Autor: E.K.-L. Bild:
Die politische Linke tut sich mit dem Begriff der Freiheit von jeher schwer
Im Berliner Karl Dietz-Verlag erschien am 11. Oktober ein Werk, das es in sich hat: Michael Bröning: Vom Ende der Freiheit – Wie ein gesellschaftliches Ideal aufs Spiel gesetzt wird.

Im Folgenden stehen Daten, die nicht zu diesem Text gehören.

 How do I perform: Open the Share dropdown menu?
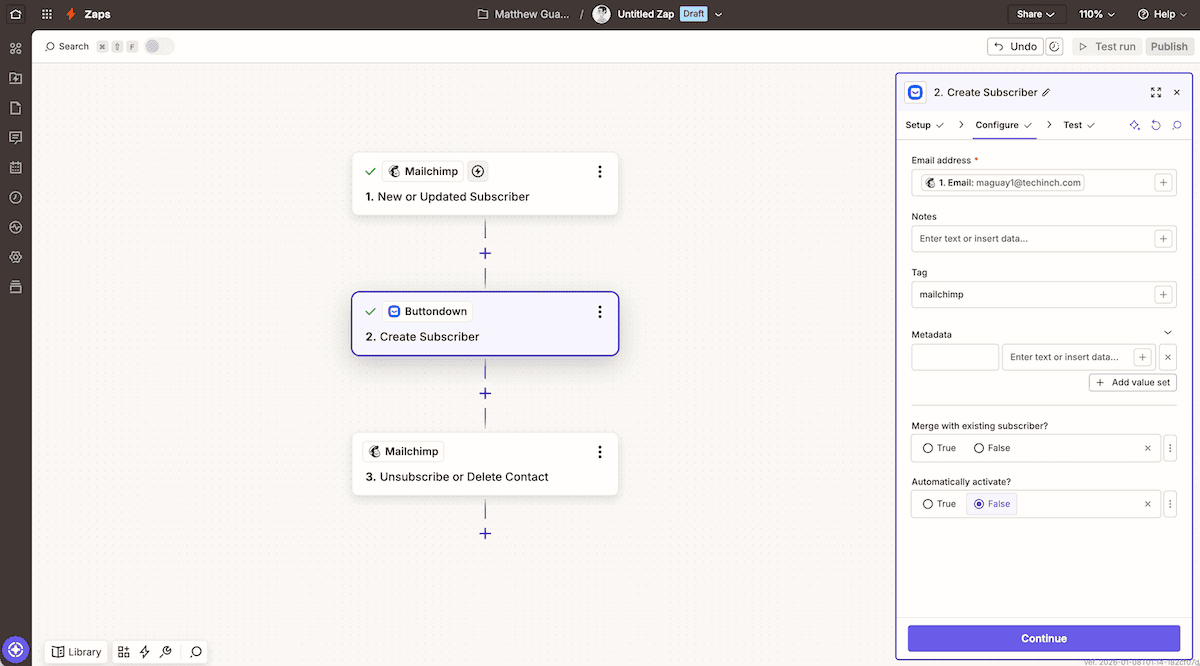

Bereits der Klappentext verspricht eine spannende Lektüre, heißt es doch (gerafft):
Was bedeutet Freiheit in Zeiten der Pandemie? Ist der Kampf gegen den Klimawandel zwangsläufig ein Kampf gegen freie Selbstbestimmung? Wie kann eine offene Debatte unter Bedingungen der totalen Vernetzung und der allgegenwärtig beschworenen politischen Alternativlosigkeit verteidigt werden? Und: Wer schützt unsere Gesellschaften vor dem schleichenden Gift identitätspolitischer Spaltung? Freiheit und Demokratie stehen unter Druck – weltweit. … Auch Teile der politischen Linken wenden sich immer häufiger gegen das Prinzip der Freiheit.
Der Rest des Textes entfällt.